Yep, there were a whole lot of reasons that this burning bush was unlikely. If any of us had been in charge, there's no way we would have chosen such a man to lead His people.

Or to have this most monumental of moments at the burning bush. In every lifetime, there are events so large that we know instantly where and what we were about when they took place. 9-11, for example. Any of us old enough will always remember that. Columbine. The Challenger Explosion. Kennedy's assassination (if you're as old as I am).  But there are moments that are so large that all of history stops and remembers. ALL the universe stops. Bethelem. Calvary. The Resurrection morning.

But first, this moment.

The moment when we learn God's name. His name. His very own, beautiful name.

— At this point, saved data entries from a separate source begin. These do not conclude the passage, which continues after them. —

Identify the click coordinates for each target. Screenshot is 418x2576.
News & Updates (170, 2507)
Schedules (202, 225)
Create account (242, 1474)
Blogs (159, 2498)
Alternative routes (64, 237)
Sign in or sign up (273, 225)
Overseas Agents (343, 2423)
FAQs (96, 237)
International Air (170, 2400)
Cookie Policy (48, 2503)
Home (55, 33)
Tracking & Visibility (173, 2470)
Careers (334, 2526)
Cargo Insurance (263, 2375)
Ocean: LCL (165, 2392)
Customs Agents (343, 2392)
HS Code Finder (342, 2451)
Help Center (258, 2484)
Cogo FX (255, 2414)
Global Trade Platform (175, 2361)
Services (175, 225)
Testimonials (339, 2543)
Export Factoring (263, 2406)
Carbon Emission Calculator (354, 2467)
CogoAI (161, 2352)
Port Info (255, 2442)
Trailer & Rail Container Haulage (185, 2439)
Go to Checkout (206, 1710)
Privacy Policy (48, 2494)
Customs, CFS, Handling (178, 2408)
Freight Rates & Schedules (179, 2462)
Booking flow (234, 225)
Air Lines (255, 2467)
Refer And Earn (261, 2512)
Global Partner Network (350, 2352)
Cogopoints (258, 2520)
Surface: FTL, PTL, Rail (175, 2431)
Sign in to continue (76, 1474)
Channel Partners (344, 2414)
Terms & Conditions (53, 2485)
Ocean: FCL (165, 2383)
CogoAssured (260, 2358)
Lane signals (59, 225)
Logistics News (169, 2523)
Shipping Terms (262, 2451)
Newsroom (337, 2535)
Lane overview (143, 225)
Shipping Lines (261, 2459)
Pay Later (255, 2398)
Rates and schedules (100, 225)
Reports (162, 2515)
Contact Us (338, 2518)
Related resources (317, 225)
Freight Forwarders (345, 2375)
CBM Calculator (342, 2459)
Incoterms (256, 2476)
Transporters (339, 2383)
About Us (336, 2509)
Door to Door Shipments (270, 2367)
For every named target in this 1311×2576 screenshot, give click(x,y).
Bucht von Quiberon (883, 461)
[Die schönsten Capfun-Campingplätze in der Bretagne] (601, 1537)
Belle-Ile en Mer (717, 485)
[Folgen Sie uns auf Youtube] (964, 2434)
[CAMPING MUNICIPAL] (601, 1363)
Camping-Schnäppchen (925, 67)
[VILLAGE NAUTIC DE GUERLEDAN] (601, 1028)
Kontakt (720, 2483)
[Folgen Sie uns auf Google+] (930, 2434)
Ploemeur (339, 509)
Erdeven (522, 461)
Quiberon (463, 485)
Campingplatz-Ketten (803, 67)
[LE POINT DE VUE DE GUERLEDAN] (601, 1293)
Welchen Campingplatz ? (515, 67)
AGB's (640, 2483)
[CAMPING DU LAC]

When God spoke to Moses from the burning bush, Moses asked, "Who should I tell the people you are?"--what shall I call you?"--and God said, "I AM THAT I AM." Or YHWH in the Hebrew. Those 4 Hebrew letters are called the tetragrammaton (which simply means '4 letters'), and though Christians have turned that name into the word Yahweh, and use it easily, no Jew would dare pronounce those sounds, speak the Name of Almighty God.  Once when my sister-in-law was in a hospital, her doctor was an orthodox Jew, so I asked Him about the tetragrammaton and though he had been eagerly talking with me about the Hebrew alphabet just seconds before, the moment I mentioned, "The Name of God," he visibly started and backed away.  To him--to Jews throughout history--these four letters must not be spoken for fear of blasphemy.  His Name is that Holy, that Other. Historically, Jews used the word, 'Adonai' in place of the tetragrammaton.
Adonai is translated LORD, which is what we're used to seeing in the Old Testament. However, now Jews simply use the word 'el', which means God. Appropriately, amazingly, Adonai is a plural form of the word Adon, which may mean nothing to you, but thrills me to think that even in linguistics God reminds us that He is Triune.

So, YHWH. His name. "I AM THAT I AM."
This ontological statement of being is God's very name. I will be what I will be.
This is what we stake our lives on. He is what He is.
When we say, "Oh Lord," we are acknowledging that He is that He is.
When we pray, "Dear Lord," we are praying to the unchanging nature of the One who is. Who IS.

That we know His name, that we know His character--this should stop us in our tracks and keep us from using "LORD" like a let-out breath in our prayers. You know what I mean, don't you? "I thank you, Lord, and Lord, I just want to ask, Lord, that you, Lord..." It's HIS name.

He tells us a whole encyclopedia's worth about Himself in the Word, and even fills up that Name with another, human Name generations ahead in Bethlehem. But, as I say, that's in the future from this burning bush moment with Moses.

So take off your shoes, stand here with him, be awed by YHWH--I AM THAT I AM.